═══ THE INPUT ═══
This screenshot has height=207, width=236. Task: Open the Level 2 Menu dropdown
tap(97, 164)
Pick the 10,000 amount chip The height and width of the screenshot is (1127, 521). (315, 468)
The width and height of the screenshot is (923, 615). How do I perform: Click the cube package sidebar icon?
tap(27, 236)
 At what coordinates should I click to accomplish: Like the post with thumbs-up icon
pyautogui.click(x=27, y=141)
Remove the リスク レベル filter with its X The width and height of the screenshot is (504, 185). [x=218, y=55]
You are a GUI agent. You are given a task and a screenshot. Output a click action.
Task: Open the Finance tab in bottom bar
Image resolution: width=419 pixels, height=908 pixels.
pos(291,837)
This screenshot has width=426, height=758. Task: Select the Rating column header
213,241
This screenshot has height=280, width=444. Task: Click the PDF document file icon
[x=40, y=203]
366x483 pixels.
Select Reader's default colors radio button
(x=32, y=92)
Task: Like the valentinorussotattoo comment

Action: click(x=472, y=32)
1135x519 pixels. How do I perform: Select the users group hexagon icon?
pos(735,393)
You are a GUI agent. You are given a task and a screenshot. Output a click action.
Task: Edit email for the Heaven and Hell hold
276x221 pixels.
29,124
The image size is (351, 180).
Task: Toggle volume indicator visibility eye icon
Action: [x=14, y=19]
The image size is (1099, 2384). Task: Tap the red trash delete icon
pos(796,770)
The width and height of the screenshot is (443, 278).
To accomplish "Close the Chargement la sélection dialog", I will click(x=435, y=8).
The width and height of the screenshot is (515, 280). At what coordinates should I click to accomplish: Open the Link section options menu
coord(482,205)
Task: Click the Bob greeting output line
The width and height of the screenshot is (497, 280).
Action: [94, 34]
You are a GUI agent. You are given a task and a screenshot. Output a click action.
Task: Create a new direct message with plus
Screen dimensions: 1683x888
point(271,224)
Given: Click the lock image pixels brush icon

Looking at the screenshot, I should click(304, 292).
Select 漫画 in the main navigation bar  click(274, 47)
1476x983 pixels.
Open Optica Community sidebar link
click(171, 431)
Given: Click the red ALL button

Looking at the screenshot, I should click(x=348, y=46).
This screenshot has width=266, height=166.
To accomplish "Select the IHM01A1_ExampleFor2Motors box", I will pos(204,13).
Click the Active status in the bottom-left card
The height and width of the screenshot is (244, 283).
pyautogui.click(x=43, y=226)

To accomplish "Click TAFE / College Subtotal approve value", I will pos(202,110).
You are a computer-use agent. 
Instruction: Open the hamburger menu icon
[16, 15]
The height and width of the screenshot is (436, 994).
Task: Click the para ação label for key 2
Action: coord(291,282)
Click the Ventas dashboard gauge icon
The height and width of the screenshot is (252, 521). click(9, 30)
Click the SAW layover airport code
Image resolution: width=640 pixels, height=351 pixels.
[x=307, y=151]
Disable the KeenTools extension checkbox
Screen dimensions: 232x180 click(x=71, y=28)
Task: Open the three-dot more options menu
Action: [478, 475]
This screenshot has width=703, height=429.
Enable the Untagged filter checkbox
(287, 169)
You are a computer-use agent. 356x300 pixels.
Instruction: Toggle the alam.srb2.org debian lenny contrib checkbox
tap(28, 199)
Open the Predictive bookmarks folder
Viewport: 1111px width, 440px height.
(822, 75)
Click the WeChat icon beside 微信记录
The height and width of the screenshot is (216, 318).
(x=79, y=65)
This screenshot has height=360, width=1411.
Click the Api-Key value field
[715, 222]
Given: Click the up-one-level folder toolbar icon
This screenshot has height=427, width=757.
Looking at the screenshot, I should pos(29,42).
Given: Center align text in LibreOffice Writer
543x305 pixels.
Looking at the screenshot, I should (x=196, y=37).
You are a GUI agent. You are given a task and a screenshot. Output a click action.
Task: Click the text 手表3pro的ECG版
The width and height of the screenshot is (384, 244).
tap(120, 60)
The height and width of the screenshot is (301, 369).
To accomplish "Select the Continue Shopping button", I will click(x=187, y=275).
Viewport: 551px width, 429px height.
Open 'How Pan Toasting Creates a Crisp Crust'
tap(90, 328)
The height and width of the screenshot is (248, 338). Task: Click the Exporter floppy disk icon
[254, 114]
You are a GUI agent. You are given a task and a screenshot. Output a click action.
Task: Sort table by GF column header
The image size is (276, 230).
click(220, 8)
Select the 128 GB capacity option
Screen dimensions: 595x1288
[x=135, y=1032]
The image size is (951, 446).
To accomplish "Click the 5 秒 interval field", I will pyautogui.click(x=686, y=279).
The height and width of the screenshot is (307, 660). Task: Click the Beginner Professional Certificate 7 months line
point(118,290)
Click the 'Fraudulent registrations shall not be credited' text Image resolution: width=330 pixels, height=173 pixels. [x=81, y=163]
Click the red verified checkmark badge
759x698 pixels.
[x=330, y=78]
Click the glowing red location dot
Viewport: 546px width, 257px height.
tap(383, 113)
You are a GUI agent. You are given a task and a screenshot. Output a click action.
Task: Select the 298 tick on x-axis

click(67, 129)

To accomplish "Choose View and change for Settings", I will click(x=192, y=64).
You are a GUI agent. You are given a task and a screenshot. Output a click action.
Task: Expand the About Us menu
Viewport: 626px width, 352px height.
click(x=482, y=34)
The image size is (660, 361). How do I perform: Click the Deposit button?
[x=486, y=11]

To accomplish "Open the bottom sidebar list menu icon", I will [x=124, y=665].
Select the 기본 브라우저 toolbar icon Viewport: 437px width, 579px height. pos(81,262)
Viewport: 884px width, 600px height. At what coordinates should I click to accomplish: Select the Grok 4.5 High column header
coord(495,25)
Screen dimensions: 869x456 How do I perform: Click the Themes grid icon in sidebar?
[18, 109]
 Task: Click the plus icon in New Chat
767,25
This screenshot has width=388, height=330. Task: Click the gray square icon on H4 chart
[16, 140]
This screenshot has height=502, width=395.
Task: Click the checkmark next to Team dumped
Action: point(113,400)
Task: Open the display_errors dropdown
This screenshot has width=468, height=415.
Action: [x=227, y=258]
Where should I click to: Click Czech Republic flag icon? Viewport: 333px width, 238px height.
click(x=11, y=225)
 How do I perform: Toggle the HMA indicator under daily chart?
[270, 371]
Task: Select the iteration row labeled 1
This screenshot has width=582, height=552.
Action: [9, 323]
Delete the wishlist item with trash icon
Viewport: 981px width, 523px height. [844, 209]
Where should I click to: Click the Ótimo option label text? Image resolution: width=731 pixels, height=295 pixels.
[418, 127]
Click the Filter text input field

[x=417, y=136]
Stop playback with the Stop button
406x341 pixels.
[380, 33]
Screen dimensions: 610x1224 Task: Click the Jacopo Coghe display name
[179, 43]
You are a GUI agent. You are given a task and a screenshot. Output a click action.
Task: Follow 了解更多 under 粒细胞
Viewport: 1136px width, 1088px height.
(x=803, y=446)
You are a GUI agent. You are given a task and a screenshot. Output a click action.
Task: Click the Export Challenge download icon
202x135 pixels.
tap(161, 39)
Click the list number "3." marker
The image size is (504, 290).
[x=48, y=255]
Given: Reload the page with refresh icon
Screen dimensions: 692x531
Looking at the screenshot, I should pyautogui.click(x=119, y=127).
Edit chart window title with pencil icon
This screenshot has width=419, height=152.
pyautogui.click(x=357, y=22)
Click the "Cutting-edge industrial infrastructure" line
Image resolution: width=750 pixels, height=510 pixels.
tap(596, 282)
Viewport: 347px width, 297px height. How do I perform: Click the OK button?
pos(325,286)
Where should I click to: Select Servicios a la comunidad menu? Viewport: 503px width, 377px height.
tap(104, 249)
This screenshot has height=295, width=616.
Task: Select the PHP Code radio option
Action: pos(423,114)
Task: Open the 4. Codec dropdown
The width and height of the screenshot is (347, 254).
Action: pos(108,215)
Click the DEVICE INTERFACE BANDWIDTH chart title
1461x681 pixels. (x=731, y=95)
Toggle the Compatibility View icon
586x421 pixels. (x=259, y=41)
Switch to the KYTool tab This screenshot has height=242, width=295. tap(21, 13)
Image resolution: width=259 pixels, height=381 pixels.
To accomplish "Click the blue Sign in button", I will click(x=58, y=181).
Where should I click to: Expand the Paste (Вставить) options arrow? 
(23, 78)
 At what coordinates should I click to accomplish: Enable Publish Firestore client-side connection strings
═══
▶ _PROBLEM TO WORK ON_:
Please write out, exactly as they appear, the lines from the line containing "Switch to the" through the last line of the records above, both included.

▶ _EXERCISE OUTPUT_:
Switch to the KYTool tab This screenshot has height=242, width=295. tap(21, 13)
Image resolution: width=259 pixels, height=381 pixels.
To accomplish "Click the blue Sign in button", I will click(x=58, y=181).
Where should I click to: Expand the Paste (Вставить) options arrow? 
(23, 78)
 At what coordinates should I click to accomplish: Enable Publish Firestore client-side connection strings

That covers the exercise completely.